STATED GOAL:
Rewrite everything from the start of the listing down to the line containing "Cas 1873-88-7 (274, 822)", changing "항공우주" to "우주항공" and leaving every other word as it is.

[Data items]
***
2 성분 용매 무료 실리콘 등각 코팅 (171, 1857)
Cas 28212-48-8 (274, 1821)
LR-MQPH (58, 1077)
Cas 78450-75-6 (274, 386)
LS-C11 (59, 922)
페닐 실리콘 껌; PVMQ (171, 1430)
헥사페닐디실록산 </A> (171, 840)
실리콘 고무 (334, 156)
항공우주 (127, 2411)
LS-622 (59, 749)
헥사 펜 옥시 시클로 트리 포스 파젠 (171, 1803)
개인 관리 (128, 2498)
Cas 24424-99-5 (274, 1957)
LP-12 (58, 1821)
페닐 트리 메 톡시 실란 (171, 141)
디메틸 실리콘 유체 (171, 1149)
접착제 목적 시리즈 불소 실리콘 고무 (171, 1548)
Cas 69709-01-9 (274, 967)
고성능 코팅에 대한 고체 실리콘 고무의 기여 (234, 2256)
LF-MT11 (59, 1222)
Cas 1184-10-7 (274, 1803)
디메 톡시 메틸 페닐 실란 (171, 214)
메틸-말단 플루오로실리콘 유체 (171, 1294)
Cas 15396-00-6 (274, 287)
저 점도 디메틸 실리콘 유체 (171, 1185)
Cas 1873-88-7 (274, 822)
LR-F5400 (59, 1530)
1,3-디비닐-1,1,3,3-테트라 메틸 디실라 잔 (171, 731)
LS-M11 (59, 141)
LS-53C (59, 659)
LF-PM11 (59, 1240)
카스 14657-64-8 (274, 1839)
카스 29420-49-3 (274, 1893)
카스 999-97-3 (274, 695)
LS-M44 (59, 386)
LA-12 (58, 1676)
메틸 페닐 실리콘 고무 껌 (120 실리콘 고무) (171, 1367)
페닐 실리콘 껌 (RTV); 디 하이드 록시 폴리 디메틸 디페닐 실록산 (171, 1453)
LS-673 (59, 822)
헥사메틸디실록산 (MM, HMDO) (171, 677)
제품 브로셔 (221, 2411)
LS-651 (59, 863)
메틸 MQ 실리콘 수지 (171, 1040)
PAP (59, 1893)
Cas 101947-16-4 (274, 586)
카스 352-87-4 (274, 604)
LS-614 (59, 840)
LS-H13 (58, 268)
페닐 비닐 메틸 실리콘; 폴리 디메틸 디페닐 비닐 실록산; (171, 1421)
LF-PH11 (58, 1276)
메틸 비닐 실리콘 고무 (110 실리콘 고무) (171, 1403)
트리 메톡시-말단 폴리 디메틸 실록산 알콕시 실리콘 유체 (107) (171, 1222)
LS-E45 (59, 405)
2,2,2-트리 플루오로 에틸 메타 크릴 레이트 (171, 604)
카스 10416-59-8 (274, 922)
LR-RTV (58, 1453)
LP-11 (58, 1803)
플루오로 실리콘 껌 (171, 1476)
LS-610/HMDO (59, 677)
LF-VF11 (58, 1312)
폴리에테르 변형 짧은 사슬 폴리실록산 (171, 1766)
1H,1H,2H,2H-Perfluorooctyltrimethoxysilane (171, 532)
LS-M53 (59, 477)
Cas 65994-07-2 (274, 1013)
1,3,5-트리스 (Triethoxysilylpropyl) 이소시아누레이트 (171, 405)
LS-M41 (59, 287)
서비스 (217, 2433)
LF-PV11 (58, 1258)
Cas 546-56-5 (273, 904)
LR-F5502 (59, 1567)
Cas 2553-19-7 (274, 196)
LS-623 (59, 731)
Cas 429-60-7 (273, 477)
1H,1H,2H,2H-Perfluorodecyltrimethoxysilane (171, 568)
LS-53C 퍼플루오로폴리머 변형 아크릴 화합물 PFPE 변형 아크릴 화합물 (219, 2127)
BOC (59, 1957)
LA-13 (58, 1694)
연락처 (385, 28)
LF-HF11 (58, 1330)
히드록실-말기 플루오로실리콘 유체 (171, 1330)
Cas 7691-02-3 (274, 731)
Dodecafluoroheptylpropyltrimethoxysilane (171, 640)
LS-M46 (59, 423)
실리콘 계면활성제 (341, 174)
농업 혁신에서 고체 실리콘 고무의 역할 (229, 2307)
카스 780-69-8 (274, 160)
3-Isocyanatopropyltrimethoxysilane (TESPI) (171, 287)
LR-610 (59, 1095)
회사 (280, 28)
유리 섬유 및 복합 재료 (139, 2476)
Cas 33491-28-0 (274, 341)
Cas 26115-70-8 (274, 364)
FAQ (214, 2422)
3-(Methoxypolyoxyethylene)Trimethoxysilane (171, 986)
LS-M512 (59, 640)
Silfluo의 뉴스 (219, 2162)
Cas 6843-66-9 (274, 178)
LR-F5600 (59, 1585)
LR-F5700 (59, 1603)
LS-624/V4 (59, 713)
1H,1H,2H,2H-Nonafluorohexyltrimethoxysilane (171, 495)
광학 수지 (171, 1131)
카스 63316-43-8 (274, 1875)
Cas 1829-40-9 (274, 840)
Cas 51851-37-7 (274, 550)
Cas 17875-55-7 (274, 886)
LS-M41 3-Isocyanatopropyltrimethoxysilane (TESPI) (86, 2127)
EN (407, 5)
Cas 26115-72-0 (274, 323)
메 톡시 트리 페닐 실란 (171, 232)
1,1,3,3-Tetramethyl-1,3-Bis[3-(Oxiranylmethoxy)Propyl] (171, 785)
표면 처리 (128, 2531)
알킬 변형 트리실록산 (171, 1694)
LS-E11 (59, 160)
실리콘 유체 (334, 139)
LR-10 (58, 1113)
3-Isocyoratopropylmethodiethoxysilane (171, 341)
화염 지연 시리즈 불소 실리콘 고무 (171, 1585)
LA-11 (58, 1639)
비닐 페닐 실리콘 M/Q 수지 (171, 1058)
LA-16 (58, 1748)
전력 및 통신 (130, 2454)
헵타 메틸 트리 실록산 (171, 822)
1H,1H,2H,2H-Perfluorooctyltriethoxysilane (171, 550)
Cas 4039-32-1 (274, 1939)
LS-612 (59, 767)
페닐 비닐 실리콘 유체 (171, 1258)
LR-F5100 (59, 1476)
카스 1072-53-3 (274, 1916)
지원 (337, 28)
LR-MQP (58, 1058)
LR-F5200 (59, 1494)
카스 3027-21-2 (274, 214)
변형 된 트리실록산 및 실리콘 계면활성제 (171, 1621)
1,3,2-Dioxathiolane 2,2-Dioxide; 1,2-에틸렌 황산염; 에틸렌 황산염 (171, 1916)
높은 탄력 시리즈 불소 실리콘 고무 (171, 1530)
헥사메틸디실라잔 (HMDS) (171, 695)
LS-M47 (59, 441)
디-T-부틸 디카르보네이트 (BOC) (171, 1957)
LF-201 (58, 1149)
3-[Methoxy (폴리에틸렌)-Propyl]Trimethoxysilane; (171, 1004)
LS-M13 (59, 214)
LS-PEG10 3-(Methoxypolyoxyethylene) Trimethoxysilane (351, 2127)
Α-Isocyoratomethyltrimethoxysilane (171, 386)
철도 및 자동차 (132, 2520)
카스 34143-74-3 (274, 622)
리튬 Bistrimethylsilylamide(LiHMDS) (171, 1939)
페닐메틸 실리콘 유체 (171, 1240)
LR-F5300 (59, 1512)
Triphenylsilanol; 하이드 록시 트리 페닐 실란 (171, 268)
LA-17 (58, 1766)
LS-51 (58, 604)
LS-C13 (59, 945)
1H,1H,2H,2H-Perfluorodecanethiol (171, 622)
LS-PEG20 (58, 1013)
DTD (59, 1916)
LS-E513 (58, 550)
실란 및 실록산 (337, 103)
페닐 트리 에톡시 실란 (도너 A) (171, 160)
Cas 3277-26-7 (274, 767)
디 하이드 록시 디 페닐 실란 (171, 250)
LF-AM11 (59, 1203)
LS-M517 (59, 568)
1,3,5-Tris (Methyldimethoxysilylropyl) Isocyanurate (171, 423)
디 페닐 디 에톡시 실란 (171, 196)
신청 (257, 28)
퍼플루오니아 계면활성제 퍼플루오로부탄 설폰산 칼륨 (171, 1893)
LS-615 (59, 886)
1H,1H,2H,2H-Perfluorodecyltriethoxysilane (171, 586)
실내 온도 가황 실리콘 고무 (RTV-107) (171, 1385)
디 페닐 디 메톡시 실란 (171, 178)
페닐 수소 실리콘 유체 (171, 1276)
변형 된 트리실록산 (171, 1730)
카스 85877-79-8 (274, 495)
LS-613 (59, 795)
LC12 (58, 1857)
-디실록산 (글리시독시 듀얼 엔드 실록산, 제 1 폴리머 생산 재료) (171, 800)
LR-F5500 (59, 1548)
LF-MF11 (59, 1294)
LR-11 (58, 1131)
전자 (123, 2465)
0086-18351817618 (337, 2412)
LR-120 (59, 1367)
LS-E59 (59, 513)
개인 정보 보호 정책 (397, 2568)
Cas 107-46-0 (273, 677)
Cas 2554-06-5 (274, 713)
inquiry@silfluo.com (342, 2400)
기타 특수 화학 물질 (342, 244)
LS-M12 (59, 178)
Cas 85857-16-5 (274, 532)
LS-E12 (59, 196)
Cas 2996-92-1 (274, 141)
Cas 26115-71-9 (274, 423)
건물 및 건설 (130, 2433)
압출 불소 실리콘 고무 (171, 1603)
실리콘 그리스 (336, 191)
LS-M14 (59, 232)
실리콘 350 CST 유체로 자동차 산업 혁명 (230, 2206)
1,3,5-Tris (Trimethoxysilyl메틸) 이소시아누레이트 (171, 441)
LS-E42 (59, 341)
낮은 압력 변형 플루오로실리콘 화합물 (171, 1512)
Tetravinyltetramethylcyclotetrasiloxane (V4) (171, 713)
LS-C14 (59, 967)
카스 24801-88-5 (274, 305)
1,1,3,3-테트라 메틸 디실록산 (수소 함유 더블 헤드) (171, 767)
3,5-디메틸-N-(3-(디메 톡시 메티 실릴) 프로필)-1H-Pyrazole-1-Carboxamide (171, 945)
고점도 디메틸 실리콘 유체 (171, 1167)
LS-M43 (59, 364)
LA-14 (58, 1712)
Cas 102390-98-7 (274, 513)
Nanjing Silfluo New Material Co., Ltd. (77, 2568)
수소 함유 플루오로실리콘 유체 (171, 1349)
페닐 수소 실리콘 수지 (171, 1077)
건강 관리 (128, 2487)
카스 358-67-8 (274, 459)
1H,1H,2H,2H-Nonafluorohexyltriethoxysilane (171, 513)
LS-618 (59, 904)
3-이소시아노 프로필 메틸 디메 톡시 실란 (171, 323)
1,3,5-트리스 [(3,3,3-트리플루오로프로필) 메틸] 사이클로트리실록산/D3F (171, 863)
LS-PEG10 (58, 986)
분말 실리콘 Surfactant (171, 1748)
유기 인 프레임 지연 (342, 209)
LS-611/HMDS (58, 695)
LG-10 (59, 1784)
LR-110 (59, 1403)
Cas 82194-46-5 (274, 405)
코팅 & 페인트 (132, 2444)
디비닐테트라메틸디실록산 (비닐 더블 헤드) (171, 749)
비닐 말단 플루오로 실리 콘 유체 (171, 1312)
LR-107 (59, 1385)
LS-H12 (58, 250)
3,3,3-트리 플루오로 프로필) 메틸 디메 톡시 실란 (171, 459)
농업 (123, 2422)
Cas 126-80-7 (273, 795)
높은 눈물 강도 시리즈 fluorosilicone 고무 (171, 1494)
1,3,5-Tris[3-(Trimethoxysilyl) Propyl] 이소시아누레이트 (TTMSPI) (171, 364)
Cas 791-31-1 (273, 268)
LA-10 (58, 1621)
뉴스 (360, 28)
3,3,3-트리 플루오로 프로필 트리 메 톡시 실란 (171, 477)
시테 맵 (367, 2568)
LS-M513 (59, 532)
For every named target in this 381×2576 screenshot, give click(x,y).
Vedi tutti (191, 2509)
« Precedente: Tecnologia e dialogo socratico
***
EXERCISE RESPONSE:
2 성분 용매 무료 실리콘 등각 코팅 (171, 1857)
Cas 28212-48-8 (274, 1821)
LR-MQPH (58, 1077)
Cas 78450-75-6 (274, 386)
LS-C11 (59, 922)
페닐 실리콘 껌; PVMQ (171, 1430)
헥사페닐디실록산 </A> (171, 840)
실리콘 고무 (334, 156)
우주항공 (127, 2411)
LS-622 (59, 749)
헥사 펜 옥시 시클로 트리 포스 파젠 (171, 1803)
개인 관리 (128, 2498)
Cas 24424-99-5 (274, 1957)
LP-12 (58, 1821)
페닐 트리 메 톡시 실란 (171, 141)
디메틸 실리콘 유체 (171, 1149)
접착제 목적 시리즈 불소 실리콘 고무 (171, 1548)
Cas 69709-01-9 (274, 967)
고성능 코팅에 대한 고체 실리콘 고무의 기여 (234, 2256)
LF-MT11 (59, 1222)
Cas 1184-10-7 (274, 1803)
디메 톡시 메틸 페닐 실란 (171, 214)
메틸-말단 플루오로실리콘 유체 (171, 1294)
Cas 15396-00-6 (274, 287)
저 점도 디메틸 실리콘 유체 (171, 1185)
Cas 1873-88-7 (274, 822)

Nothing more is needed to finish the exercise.